Exercise description ::
Please reproduce the records below word for word, from the line containing "is (942, 479)." through the end of the records, leaving out the pictures.

Stored data:
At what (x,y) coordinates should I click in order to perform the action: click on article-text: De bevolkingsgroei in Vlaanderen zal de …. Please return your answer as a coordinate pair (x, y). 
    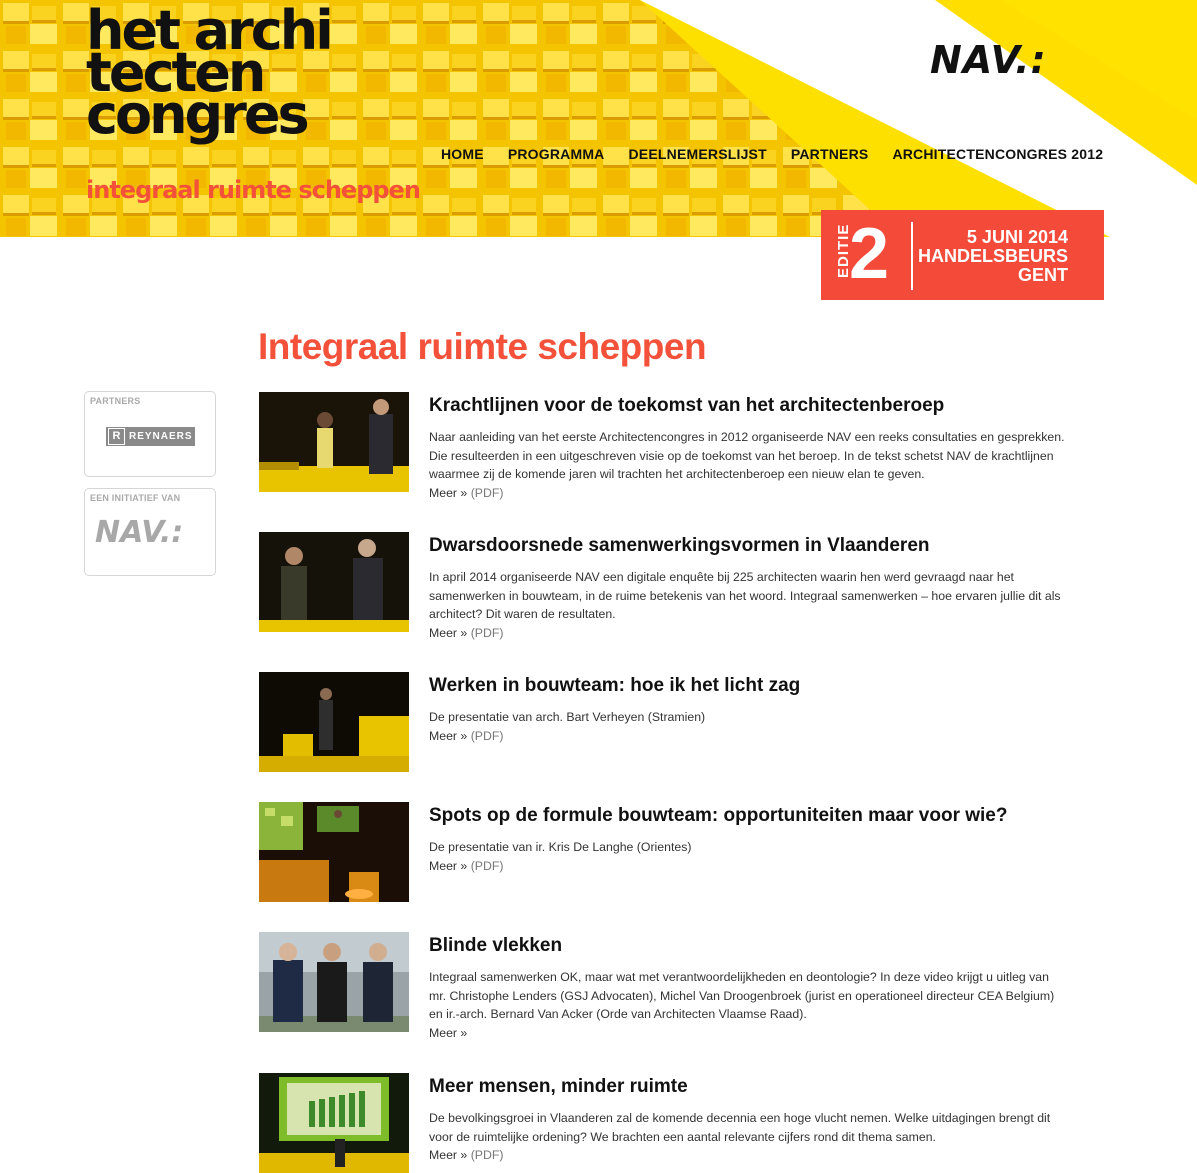
    Looking at the image, I should click on (740, 1128).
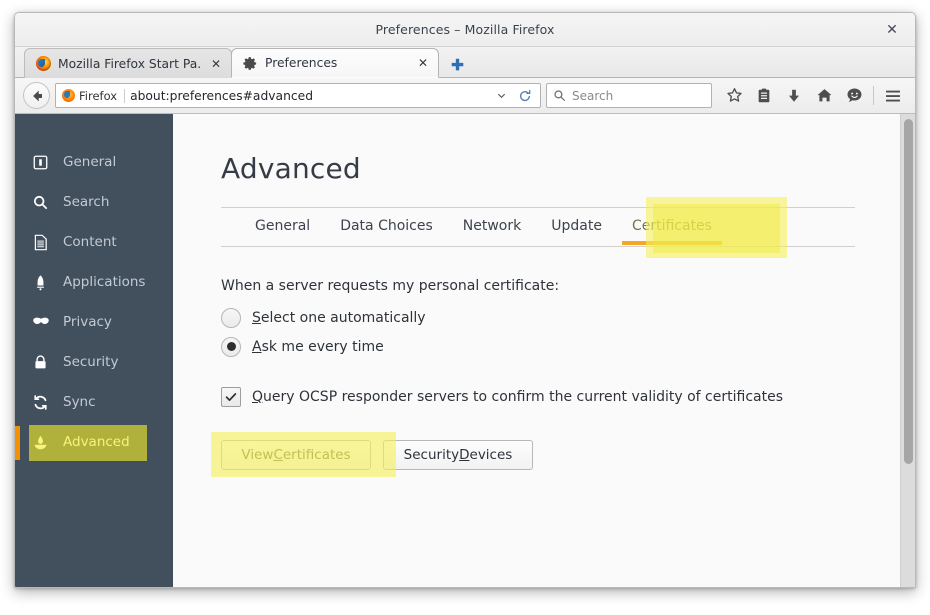 The width and height of the screenshot is (930, 615). Describe the element at coordinates (824, 96) in the screenshot. I see `home-icon` at that location.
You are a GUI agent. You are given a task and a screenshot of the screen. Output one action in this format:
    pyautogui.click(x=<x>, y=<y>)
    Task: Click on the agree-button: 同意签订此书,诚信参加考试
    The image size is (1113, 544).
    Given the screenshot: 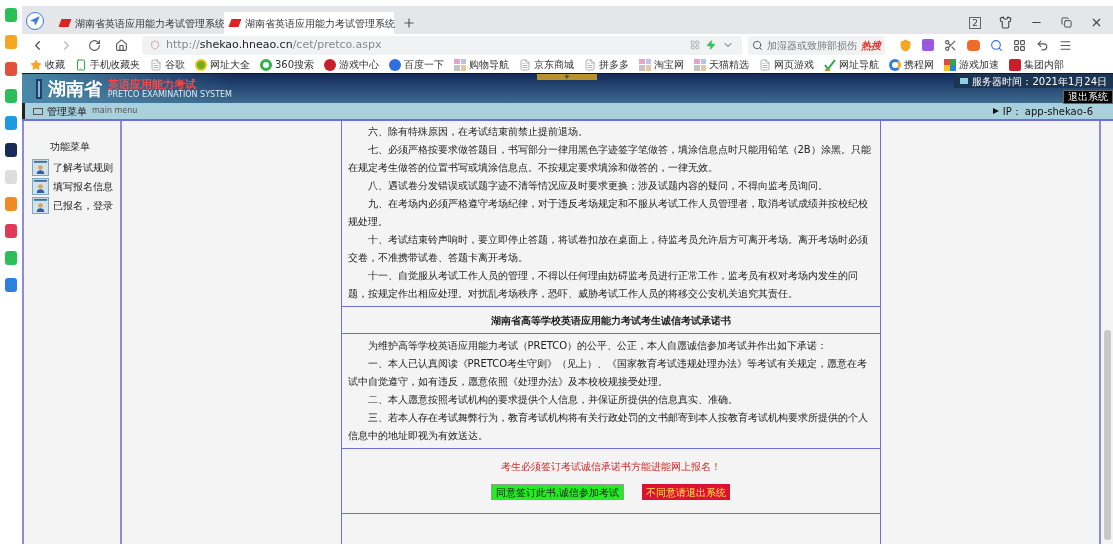 What is the action you would take?
    pyautogui.click(x=558, y=492)
    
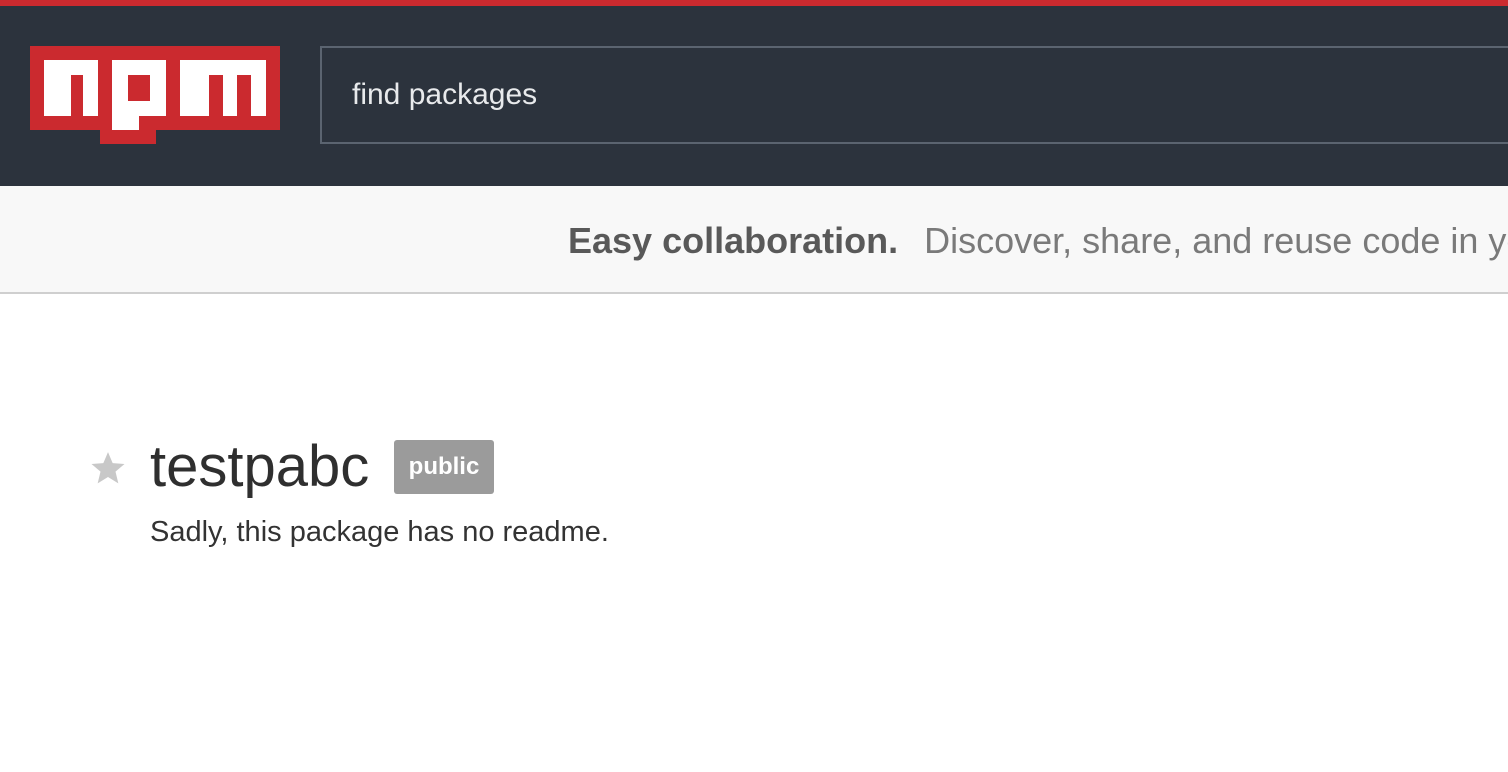  Describe the element at coordinates (380, 532) in the screenshot. I see `readme-message: Sadly, this package has no readme.` at that location.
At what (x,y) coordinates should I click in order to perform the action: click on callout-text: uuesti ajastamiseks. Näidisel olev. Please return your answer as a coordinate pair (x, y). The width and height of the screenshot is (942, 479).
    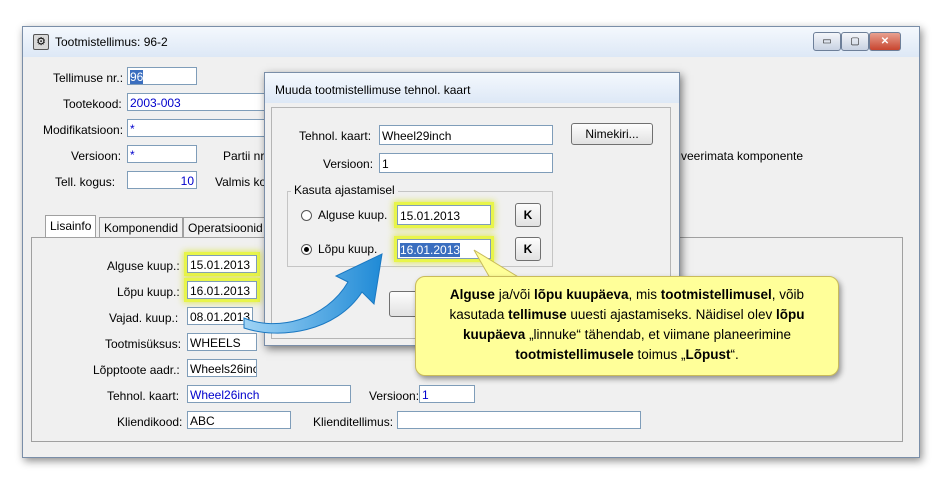
    Looking at the image, I should click on (671, 314).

Completed exercise ::
At what (x,y) coordinates should I click in order to perform the action: click on callout-text: uuesti ajastamiseks. Näidisel olev. Please return your answer as a coordinate pair (x, y). The width and height of the screenshot is (942, 479).
    Looking at the image, I should click on (671, 314).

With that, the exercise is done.